• _Instruction_: Find every line in the material below that contains the word "height" and copy each of those lines.

• _Given records_:
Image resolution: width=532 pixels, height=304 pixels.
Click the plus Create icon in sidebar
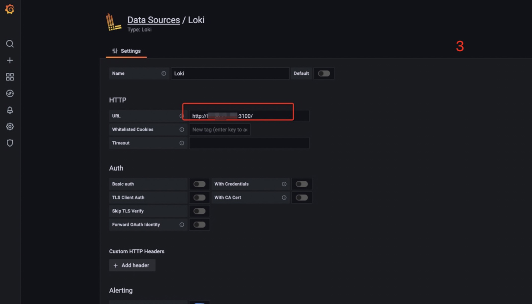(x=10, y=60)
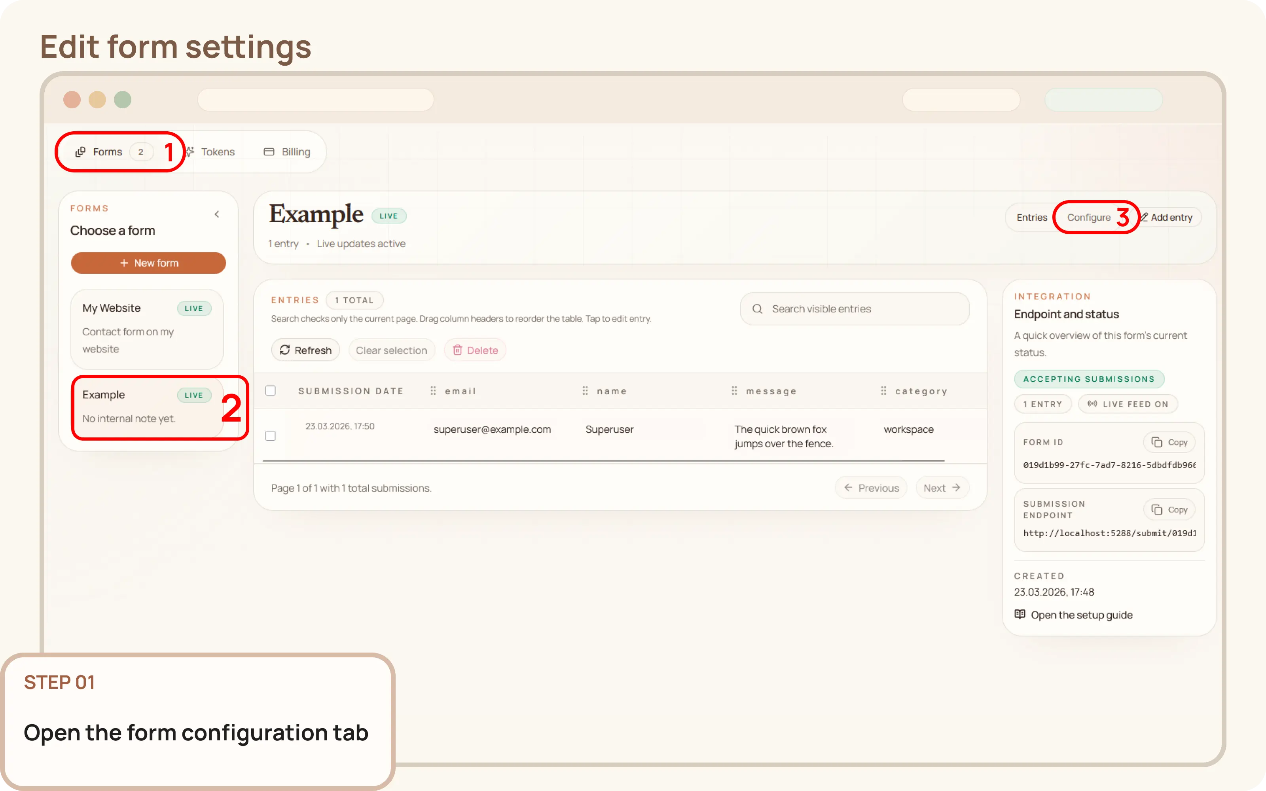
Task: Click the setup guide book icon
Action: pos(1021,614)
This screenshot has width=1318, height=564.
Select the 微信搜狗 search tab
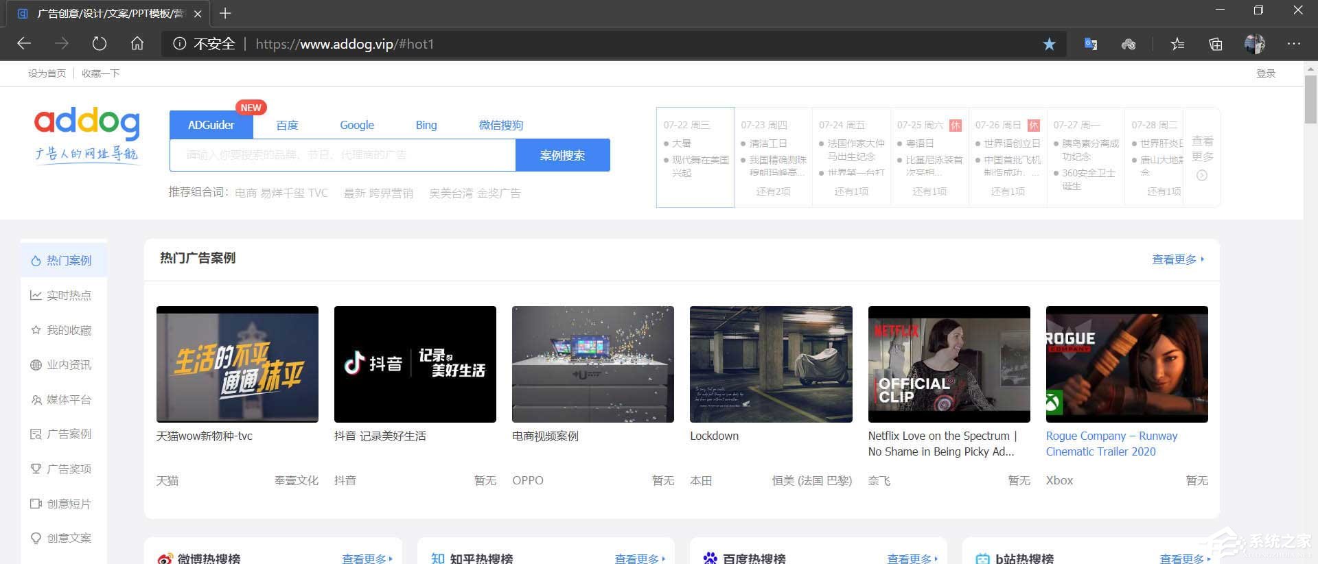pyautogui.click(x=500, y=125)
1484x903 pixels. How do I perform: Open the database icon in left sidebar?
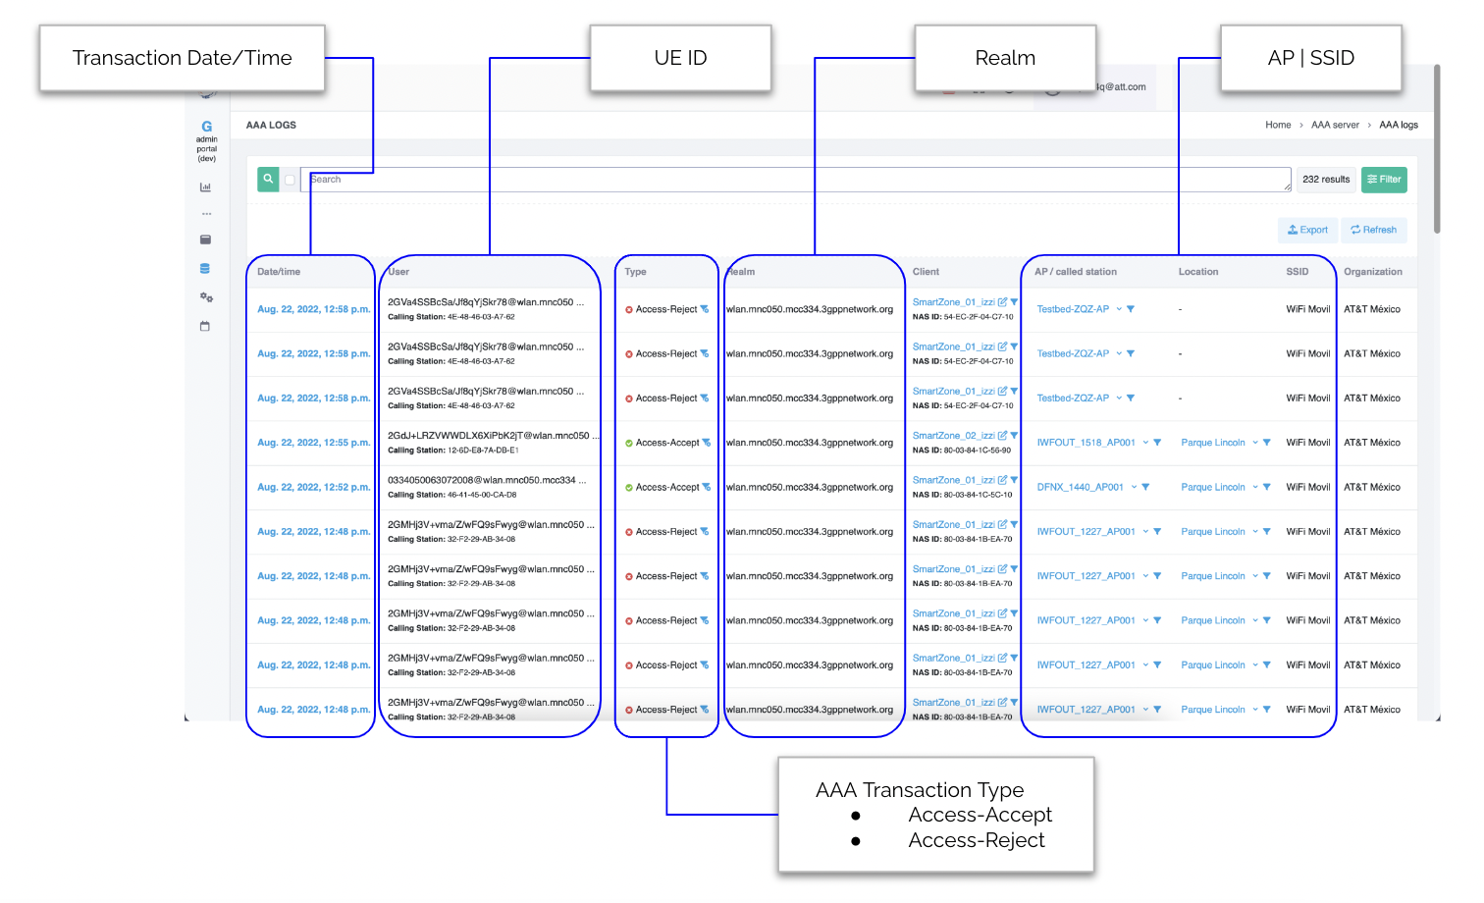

* * *

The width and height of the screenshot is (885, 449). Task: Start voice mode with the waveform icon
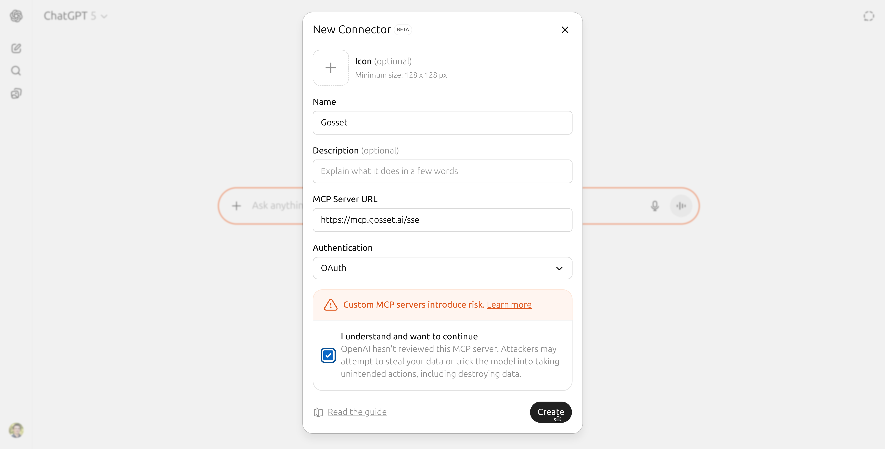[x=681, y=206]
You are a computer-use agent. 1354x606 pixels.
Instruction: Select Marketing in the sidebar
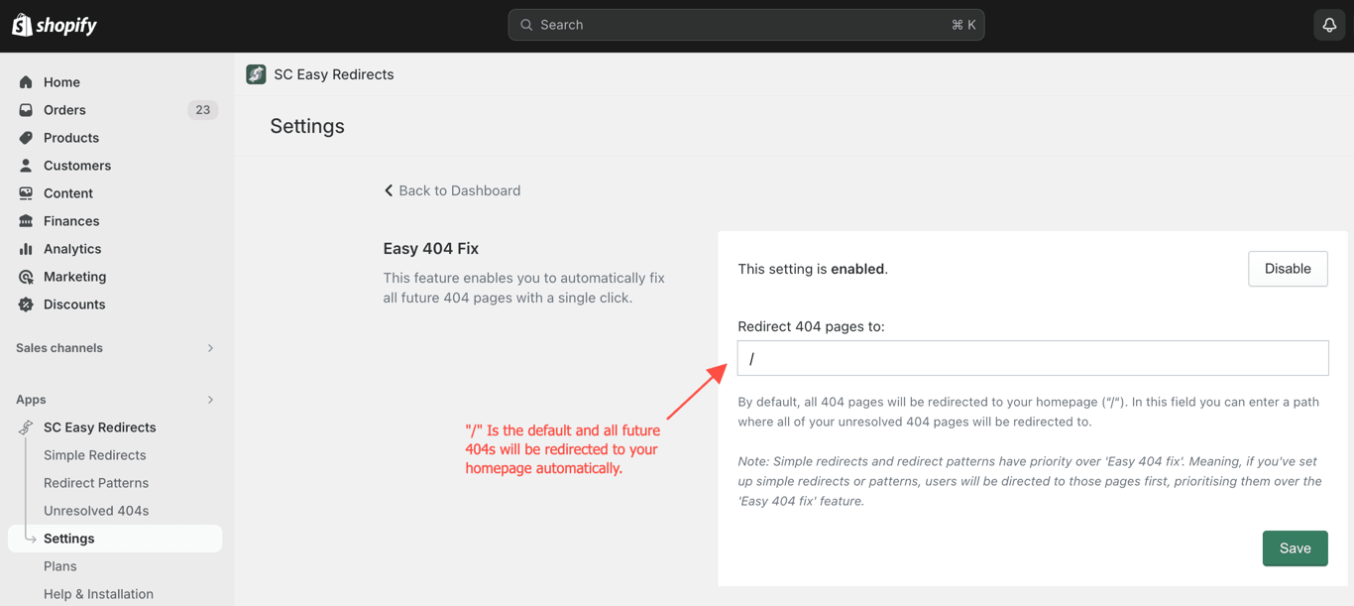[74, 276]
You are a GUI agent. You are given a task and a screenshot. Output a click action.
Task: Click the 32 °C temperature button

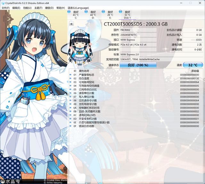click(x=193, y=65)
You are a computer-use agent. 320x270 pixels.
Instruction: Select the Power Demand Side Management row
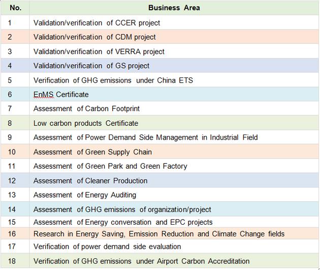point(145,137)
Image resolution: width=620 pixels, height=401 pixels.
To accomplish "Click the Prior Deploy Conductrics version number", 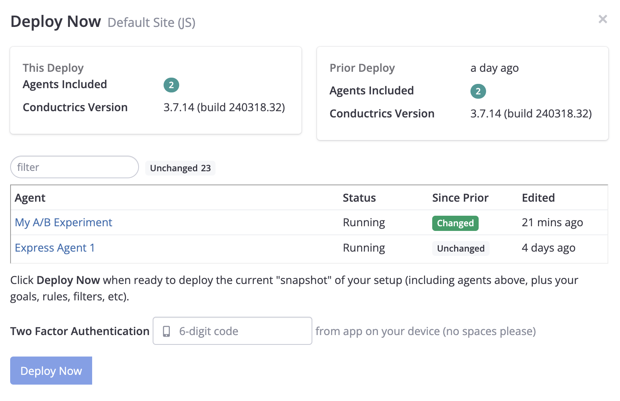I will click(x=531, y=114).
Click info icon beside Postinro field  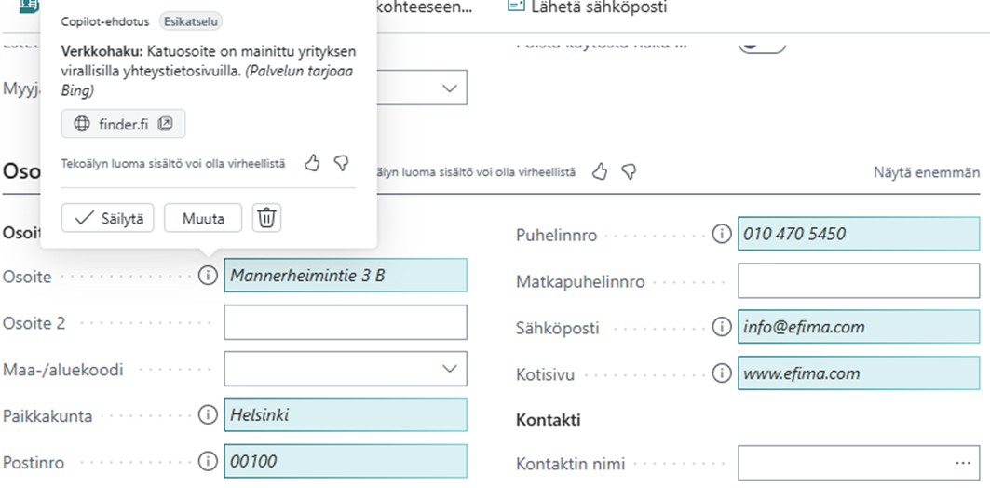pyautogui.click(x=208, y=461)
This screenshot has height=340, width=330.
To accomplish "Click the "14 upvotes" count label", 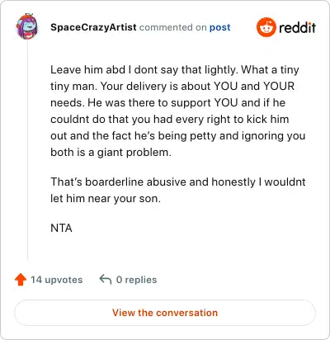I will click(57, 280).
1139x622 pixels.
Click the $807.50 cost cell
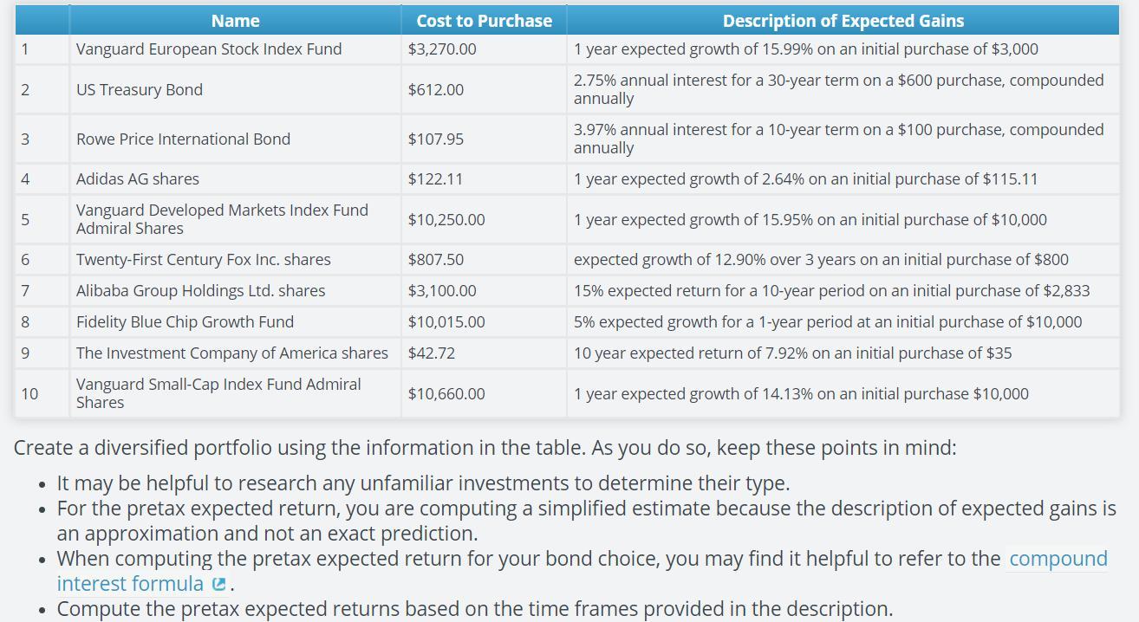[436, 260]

---

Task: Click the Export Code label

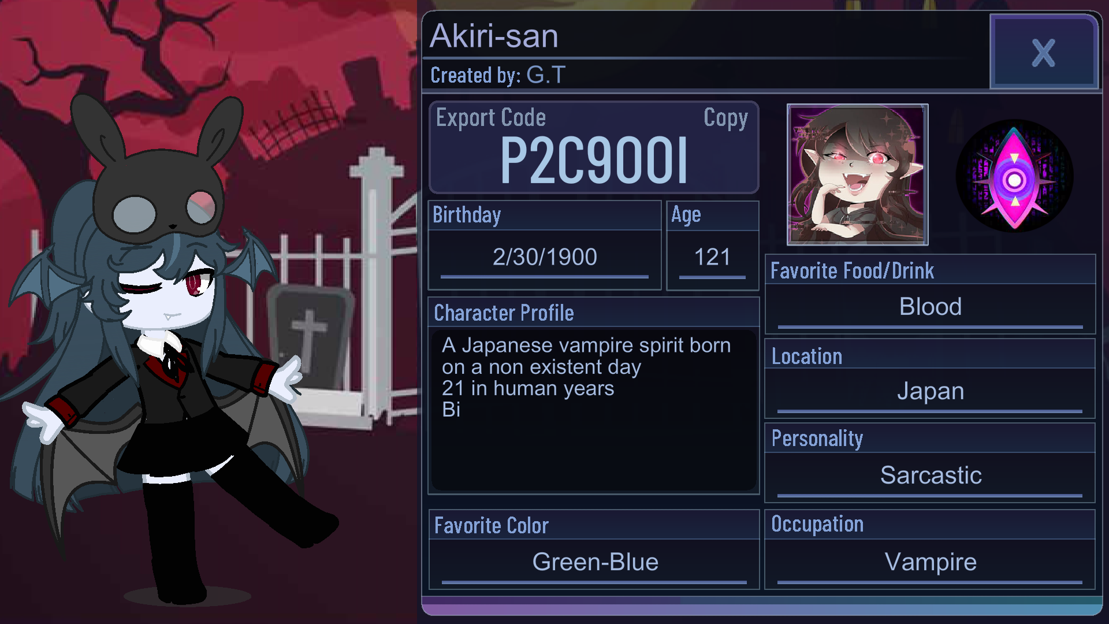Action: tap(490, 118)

• _Answer to the problem_:
Image resolution: width=532 pixels, height=304 pixels.
This screenshot has width=1318, height=564.
The width and height of the screenshot is (885, 449). Task: Start voice mode with the waveform icon
Image resolution: width=620 pixels, height=401 pixels.
This screenshot has height=340, width=330.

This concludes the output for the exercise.